Il Roero e un disciplinare affogato nel legno

DISCLAIMER: chi scrive non ha alcun ritegno nel dichiarare la propria viscerale parzialità riguardo al Roero. Sin dal tempo dell’obiezione di coscienza, spesa in comune a Canale dal 14 aprile 1998 al 12 febbraio 1999, l’irriducibile passione per la riva sinistra del Tanaro divora l’autore, che non può pertanto in alcun modo essere considerato oggettivo.

Nel volgere di una settimana ho visto dove era, dove è e dove potrebbe essere il Roero DOCG.

Tutto è accaduto tra la presentazione del nuovo vino rosso Apapà 2015, da parte dell’azienda agricola Matteo Correggia, e il pranzo domenicale di ieri, quando le trifole più profumate del mondo (che ovviamente nascono a sinistra del Tanaro) sono state accompagnate da una bottiglia di Printi 2015 di Monchiero & Carbone, fresca di Trebicchieri.

Dopo anni passati a rompere le scatole al prossimo, so già che state pensando: ma come, hai detto Roero DOCG, che cosa c’entra il vino rosso Apapà?
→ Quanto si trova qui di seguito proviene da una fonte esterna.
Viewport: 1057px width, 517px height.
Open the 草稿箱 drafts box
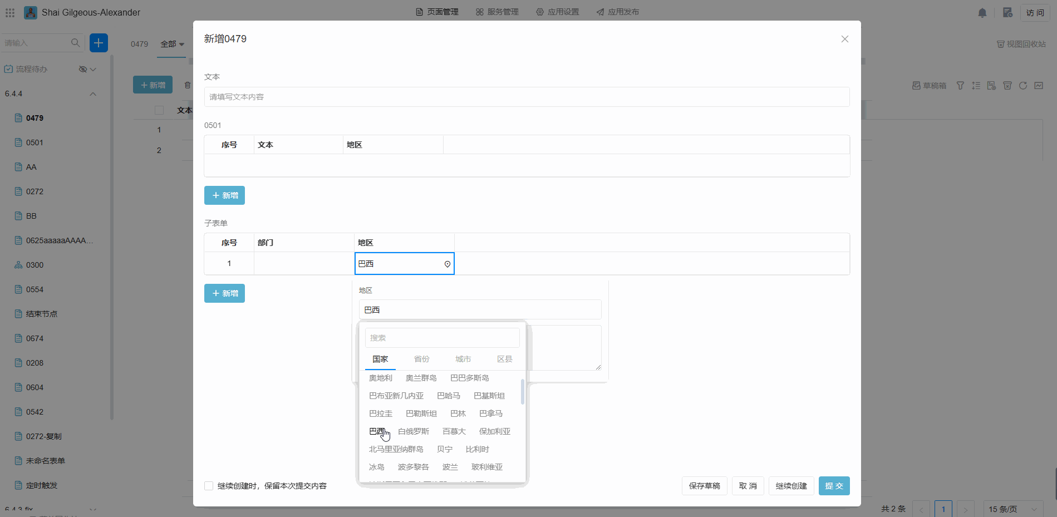pyautogui.click(x=930, y=86)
Ebbene, quest’ultimo è, senza alcun dubbio, un piccolo (meno di 500 bottiglie per ora) capolavoro operato dal magnifico trio (Ornella, Brigitta e Giovanni Correggia) che tiene alto il nome della realtà voluta, con caparbia volontà di qualità assoluta, dal mai abbastanza compianto Matteo. Uve nebbiolo, provenienti dall’iconica vigna in località Val dei Preti (vale a dire sabbia e verticalità in quel della Valle dei Lunghi, tra Santo Stefano Roero e Canale), due anni di affinamento in clayver e due anni di bottiglia. Un tripudio di raffinatezza, un naso floreale e speziato come pochi, una bocca tesa, sostenuta da una acidità integra e da quel tannino finissimo, come la punta di un cucchiaino di polvere di cacao soffiata in bocca, che solo le sabbie regalano.

Tutto bene? Sì. Almeno fino a quando non leggi sula bottiglia vino rosso 2015. Come mai? Semplice: il disciplinare del Roero, sulla scorta di quanto deciso dai cugini della destra Tanaro, impone almeno 6 mesi in legno sui 20 necessari ad uscire come Roero DOCG o 32, se l’obbiettivo è uscire come Roero DOCG Riserva. Il clayver, invenzione italiana prodotta con il gres a Vado Ligure, con il legno non ha nulla a che vedere.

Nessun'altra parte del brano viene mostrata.